Rafael 13/06/2021
Escrevivência
Suportar, com nome de batismo vexatório, rejeição familiar, por não admitir seu pai que da ?rija semente? dele brote uma ?coisa menina?; confrontar mortalmente o homem cujas filhas pediam ajuda, "sem perceberem que ele era o próprio algoz"; ser sequestrada de sua família, quando criança, para atender aos caprichos de um casal branco abastado; lidar com o abandono do lar de companheiro que a estupra e que sente ciúmes do próprio filho recém-nascido. Esses e outros contos de mulheres negras que sobreviveram às violências que as acometeram, sobretudo as causadas por homens, estão reunidos em "Insubmissas Lágrimas de Mulheres", livro publicado em 2011 pela primeira vez.
Logo na página introdutória da obra, uma advertência: "...estas histórias não são totalmente minhas, mas quase me pertencem, na medida em que, às vezes, se (con)fundem com as minhas. Invento? Sim invento, sem o menor pudor. Então as histórias não são inventadas?
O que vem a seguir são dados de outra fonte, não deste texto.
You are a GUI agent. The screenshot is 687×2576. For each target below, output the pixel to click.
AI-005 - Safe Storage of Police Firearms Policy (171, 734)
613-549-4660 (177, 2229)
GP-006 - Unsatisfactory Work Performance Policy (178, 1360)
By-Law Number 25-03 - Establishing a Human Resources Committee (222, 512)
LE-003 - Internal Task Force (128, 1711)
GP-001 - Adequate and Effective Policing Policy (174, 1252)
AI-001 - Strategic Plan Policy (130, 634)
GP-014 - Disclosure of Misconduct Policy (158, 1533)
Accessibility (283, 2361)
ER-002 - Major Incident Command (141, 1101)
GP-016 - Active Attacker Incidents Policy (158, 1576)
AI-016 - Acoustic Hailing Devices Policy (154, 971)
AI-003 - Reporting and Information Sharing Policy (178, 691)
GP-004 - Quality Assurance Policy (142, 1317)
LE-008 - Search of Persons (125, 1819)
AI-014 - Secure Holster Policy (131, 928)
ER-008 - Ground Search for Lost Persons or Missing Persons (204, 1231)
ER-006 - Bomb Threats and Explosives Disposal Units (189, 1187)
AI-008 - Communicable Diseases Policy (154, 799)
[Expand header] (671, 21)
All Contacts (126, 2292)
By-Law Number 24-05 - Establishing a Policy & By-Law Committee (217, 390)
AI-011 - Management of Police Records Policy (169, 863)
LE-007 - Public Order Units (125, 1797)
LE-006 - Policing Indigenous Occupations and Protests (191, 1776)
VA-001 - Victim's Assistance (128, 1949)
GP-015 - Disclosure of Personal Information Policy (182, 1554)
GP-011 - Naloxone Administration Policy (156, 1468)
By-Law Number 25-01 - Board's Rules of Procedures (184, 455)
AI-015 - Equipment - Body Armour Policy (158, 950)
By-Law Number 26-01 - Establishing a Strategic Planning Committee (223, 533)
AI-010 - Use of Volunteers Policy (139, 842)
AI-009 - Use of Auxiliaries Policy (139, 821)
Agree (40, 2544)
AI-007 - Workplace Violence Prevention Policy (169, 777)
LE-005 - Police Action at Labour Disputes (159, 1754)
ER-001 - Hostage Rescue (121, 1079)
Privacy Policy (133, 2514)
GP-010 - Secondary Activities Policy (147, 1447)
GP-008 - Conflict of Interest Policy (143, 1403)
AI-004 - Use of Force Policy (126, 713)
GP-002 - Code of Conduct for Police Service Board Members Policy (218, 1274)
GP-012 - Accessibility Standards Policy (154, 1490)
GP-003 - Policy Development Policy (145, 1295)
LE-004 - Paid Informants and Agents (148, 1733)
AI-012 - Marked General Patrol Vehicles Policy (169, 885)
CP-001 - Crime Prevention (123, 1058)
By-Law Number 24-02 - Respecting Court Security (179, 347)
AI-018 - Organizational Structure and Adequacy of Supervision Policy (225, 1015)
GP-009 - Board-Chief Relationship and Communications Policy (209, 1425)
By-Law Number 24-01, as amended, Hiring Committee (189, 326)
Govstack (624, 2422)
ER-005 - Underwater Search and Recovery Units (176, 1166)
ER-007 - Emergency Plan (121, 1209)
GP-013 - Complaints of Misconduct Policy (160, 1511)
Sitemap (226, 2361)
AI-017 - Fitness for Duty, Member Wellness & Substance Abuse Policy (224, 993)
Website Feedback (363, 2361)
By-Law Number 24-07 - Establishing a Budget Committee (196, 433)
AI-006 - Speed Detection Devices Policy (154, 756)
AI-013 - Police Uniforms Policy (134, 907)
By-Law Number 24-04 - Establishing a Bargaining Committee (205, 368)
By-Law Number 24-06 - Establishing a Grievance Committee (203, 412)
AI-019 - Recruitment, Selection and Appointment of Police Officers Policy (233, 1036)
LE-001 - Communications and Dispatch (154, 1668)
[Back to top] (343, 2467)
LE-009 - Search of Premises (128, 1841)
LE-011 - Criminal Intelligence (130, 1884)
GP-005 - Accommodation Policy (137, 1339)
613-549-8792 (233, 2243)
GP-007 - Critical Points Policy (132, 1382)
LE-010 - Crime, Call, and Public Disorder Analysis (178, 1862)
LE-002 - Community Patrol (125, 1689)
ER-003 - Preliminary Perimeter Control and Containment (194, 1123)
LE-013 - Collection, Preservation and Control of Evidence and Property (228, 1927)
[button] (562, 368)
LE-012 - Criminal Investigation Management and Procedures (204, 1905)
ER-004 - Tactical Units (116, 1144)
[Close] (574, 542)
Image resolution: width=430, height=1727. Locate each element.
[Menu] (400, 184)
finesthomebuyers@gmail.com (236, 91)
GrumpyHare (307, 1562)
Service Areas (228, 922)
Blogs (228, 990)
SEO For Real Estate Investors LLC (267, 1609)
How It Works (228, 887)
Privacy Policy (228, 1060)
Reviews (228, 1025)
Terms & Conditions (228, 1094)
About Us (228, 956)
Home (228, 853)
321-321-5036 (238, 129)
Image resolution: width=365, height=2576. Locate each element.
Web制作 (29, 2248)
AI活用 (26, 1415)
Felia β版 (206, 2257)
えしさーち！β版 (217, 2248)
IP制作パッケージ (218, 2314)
Mesmo as reais, quando são contadas. [...] Entretanto, afirmo que, ao registrar estas histórias, continuo no premeditado ato de traçar uma escrevivência" (p. 7).
Por certo, a contribuição literária de Conceição Evaristo parte de onde estão fincados seus pés: da sua experiência enquanto mulher negra na sociedade brasileira, como integrante de uma coletividade subalternizada. Escreve Conceição a partir do que vive, portanto. Escrevivência. Sobre esse procedimento narrativo, a autora discorre mais a respeito em "O ponto de partida da escrita - Ocupação Conceição Evaristo (2017)", vídeo disponível no YouTube.
Com o gravador sempre a postos, parece-me que em diversos contos Conceição privilegia a História oral como método para apreender as formas como a pessoa efetuou e elaborou experiências e situações de aprendizado. É através da oralidade negra, e da memória que ela carrega, que os personagens podem acessar o passado, preservando saberes com potência e criatividade.